• Task requirements: Review the material and extract every line in which the word "Choose" occurs.

The data Block Start

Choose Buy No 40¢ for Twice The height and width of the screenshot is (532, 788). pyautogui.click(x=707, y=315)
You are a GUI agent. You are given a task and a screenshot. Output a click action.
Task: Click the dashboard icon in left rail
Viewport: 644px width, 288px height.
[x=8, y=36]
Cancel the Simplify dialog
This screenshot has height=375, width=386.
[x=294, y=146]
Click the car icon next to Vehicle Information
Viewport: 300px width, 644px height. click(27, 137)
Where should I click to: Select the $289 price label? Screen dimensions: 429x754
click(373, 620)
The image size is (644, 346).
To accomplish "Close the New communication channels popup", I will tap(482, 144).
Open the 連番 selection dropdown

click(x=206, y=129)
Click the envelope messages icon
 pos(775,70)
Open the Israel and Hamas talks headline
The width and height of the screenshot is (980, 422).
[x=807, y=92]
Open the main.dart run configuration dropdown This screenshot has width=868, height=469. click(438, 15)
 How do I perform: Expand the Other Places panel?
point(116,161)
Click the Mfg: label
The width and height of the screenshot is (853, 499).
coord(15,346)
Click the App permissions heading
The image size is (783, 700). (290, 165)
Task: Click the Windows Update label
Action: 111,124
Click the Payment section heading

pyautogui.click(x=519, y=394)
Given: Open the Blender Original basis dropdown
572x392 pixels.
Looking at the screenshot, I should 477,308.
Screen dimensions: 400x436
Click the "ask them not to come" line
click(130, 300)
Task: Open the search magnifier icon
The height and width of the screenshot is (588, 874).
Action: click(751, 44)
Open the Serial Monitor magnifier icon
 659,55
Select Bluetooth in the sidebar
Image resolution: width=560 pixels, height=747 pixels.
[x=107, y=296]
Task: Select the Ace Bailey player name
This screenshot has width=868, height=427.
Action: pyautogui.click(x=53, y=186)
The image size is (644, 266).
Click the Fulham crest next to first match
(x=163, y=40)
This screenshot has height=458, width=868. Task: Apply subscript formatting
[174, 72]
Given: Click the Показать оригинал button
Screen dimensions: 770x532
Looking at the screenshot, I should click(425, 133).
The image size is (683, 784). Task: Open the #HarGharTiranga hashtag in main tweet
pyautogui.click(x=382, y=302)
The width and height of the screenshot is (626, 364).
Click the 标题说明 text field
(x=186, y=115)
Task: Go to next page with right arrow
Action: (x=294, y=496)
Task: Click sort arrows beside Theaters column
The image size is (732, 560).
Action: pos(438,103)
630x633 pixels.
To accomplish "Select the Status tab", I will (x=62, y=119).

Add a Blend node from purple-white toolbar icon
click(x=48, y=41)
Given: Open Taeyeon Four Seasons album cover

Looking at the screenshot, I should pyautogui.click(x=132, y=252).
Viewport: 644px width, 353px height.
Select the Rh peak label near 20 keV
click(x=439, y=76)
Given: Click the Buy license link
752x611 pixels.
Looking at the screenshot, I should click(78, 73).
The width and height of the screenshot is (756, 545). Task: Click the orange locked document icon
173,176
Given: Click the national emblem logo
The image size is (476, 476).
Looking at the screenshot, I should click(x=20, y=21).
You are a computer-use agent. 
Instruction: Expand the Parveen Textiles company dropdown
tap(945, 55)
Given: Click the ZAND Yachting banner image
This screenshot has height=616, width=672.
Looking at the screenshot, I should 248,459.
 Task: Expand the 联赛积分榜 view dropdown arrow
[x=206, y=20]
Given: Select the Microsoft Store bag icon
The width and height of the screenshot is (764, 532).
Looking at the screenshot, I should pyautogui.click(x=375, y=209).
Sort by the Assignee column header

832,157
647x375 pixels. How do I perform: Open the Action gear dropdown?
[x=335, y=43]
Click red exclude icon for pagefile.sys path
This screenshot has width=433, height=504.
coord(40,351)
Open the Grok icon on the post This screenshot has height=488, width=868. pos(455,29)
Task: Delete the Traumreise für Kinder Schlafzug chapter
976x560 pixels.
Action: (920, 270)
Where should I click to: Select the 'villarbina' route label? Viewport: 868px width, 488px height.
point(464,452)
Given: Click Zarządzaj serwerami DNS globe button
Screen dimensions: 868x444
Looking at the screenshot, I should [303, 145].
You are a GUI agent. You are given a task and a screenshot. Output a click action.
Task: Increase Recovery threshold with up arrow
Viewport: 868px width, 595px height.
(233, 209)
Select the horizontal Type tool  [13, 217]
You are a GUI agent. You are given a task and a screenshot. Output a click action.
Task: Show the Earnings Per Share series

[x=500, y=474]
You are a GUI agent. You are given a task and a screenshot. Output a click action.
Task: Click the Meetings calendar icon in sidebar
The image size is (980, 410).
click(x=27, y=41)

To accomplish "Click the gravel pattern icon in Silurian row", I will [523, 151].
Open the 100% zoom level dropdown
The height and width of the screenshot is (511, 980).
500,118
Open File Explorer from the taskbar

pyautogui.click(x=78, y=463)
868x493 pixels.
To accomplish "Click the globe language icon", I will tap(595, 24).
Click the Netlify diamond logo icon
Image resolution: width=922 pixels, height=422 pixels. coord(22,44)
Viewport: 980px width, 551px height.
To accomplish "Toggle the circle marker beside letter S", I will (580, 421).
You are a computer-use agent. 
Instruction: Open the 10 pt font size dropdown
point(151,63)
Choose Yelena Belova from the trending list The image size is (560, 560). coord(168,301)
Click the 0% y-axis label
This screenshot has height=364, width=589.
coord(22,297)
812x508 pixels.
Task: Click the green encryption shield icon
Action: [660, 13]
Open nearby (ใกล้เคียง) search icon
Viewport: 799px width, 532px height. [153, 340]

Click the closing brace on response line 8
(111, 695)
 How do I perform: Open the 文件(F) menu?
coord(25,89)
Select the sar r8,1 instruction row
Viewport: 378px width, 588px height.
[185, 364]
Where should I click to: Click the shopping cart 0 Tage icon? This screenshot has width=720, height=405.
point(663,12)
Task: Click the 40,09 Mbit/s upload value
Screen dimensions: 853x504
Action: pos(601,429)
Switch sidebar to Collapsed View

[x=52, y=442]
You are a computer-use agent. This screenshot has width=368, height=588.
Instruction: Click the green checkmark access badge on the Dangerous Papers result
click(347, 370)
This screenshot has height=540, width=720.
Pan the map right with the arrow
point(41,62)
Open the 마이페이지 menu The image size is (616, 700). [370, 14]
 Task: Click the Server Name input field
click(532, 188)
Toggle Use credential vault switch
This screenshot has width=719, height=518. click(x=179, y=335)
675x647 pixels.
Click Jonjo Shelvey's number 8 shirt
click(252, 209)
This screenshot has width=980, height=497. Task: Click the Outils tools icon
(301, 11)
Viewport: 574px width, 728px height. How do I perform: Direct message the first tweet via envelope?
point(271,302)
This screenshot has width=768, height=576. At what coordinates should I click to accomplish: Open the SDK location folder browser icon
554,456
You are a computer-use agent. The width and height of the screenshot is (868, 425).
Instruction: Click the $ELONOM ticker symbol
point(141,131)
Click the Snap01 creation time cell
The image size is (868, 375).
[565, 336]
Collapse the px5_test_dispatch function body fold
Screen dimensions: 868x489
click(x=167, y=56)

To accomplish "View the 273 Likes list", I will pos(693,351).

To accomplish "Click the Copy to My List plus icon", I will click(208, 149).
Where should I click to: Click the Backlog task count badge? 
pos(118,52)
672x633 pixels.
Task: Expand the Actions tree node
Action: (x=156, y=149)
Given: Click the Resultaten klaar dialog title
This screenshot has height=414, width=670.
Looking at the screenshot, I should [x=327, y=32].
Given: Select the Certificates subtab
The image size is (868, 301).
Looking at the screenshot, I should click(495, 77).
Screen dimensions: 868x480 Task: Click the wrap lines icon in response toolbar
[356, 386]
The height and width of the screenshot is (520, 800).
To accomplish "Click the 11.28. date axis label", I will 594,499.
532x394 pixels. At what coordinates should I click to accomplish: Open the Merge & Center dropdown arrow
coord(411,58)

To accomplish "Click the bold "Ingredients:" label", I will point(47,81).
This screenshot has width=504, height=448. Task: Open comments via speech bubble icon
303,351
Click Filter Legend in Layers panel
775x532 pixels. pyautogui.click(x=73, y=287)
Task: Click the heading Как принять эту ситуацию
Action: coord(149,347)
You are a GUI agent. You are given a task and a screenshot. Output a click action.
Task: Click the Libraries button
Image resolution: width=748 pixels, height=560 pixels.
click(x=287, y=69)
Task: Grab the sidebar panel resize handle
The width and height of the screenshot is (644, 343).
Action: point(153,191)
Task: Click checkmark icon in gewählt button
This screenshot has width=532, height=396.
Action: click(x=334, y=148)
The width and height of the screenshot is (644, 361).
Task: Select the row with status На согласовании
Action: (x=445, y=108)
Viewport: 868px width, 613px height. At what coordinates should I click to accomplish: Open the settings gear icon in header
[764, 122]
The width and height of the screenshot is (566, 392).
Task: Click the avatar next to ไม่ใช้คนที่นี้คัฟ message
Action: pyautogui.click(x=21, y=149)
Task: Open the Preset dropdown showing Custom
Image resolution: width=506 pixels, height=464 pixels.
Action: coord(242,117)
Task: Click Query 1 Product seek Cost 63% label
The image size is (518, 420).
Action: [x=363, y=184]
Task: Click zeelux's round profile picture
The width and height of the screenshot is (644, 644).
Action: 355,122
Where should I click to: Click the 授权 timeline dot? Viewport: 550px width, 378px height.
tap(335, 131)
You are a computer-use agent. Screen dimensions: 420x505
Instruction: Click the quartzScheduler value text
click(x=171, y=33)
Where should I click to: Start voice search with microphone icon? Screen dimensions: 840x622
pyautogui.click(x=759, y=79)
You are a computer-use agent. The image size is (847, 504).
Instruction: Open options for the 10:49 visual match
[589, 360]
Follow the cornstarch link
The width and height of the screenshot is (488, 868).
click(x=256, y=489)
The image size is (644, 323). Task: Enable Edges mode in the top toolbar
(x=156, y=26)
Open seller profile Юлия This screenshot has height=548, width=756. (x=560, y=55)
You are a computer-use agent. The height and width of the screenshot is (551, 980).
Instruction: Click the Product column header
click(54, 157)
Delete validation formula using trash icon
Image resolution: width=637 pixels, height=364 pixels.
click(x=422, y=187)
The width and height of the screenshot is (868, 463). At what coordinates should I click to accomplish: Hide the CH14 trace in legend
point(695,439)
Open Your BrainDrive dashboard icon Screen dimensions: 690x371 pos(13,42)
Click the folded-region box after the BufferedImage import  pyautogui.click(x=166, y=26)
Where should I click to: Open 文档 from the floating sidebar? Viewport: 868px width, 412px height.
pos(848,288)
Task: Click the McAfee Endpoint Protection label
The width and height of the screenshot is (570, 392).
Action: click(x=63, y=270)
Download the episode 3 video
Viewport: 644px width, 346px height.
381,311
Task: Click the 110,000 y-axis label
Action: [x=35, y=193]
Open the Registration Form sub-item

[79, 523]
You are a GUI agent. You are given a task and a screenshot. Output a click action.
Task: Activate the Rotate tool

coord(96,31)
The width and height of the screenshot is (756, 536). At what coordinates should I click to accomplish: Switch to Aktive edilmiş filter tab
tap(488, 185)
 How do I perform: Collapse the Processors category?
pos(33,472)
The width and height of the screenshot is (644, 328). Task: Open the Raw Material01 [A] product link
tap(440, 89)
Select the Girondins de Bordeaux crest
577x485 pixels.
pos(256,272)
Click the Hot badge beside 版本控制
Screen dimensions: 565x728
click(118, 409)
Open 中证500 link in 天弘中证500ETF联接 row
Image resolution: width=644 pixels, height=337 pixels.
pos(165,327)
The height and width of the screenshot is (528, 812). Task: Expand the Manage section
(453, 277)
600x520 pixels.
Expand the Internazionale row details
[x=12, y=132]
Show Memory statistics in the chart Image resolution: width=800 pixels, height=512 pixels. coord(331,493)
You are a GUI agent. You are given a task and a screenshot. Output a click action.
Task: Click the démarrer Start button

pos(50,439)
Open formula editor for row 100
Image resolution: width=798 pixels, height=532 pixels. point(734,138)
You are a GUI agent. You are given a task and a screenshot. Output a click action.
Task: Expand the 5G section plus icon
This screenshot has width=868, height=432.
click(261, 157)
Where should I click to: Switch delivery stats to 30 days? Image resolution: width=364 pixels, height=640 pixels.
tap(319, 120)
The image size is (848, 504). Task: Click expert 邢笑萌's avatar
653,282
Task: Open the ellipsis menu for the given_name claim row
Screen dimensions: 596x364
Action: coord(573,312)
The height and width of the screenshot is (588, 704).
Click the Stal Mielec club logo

The data Block End

• Written response:
Choose Buy No 40¢ for Twice The height and width of the screenshot is (532, 788). pyautogui.click(x=707, y=315)
Choose Yelena Belova from the trending list The image size is (560, 560). coord(168,301)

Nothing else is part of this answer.